The Rhodes College president reports to the Board of Trustees and is an ex officio member of the board. The president also regularly convenes a senior leadership team to advance the college’s strategic vision.
“The Board of Trustees is delighted and indeed fortunate to be welcoming President Collins,” says Board of Trustees Chair Deborah Craddock. “We look forward to her leadership and to working with her as we develop and implement our strategic plan preparing Rhodes for the next decade.”
Because of Rhodes’ unique position as one of the few liberal arts colleges in an urban setting, its more than 2,000 students have myriad ways to immerse themselves in a major metropolitan area through service and internship opportunities, while also exploring the world through study abroad. Rhodes attracts students from a wide variety of backgrounds, representing 45 states (plus D.C.) and 63 countries. Rigorous and intimate, the classroom experience integrates high-impact experiences such as faculty-mentored student research and fellowships.
“The Rhodes community is excited to welcome President Collins as she takes up the mantle of the 21st presidency of the college. I look forward to seeing the amazing things she will do in the coming year to move us past the pandemic era and to help us become an even stronger college community,” says Rhodes Student Government President David Caddle ’23.
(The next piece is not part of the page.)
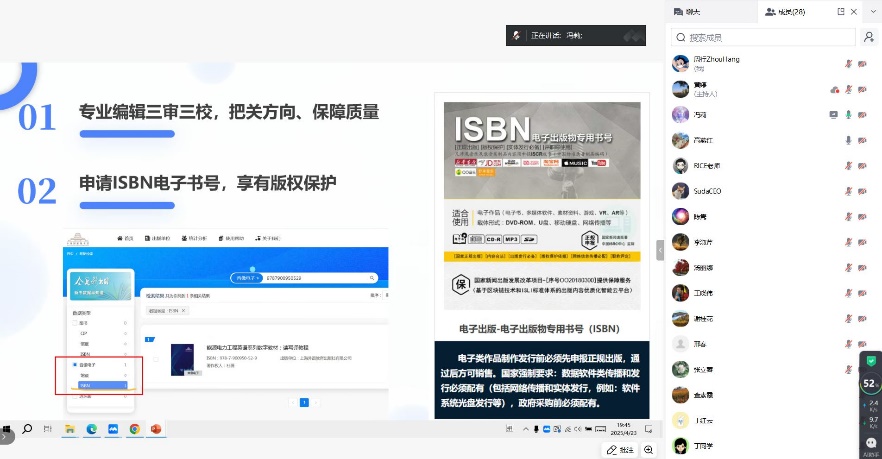Click the 批注 annotate button
Image resolution: width=882 pixels, height=459 pixels.
coord(620,450)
Since 2014, Collins has served as the dean of Southern Methodist University’s Dedman School of Law, working with more than 100 faculty members and supporting more than 800 domestic and international students. Before her tenure there, she served as vice provost and professor of law at Wake Forest University for 10 years.
Collins’ career outside of academia includes working in a private practice in Washington, D.C., and as an attorney-adviser in the U.S. Department of Justice’s Office of Legal Counsel. She was Assistant United States Attorney in the U.S. Attorney’s Office for the District of Columbia from 1994-2002.
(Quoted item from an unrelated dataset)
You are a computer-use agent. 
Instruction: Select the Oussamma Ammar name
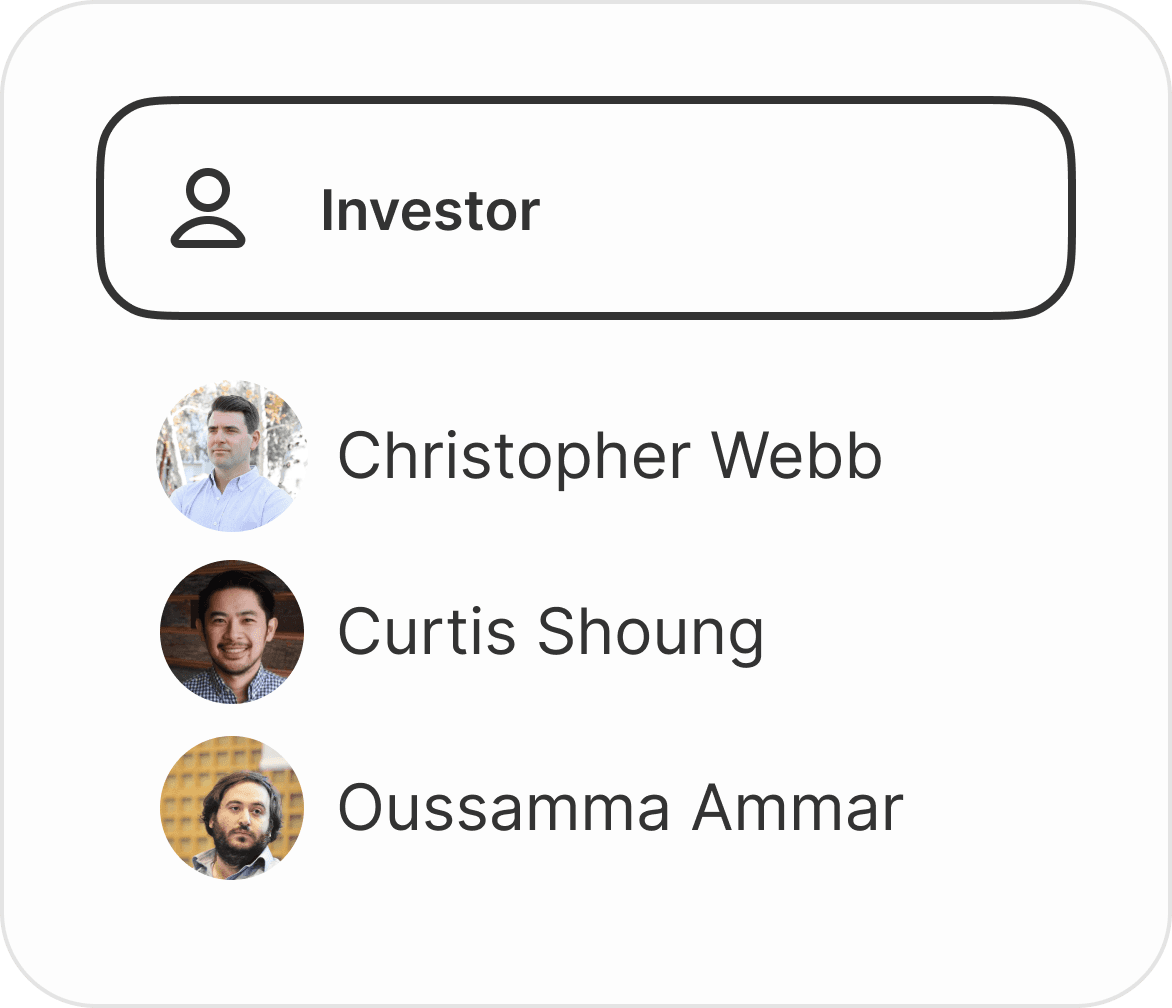point(620,808)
Collins earned a bachelor’s degree in history from Yale University and a Juris Doctor degree from Harvard University, where she also served as an editor for the Harvard Law Review.
Founded in 1848, Rhodes College aspires to graduate students with a lifelong passion for learning, a compassion for others, and the ability to translate academic study and personal concern into effective leadership and action in their communities and in the world.
Although a strategic plan for the college was finalized by the Board of Trustees before the pandemic, Collins and the campus community will refine and energize the plan in the post-pandemic era, while demonstrating the unique strengths of Rhodes in the city of Memphis, across the country, and around the world.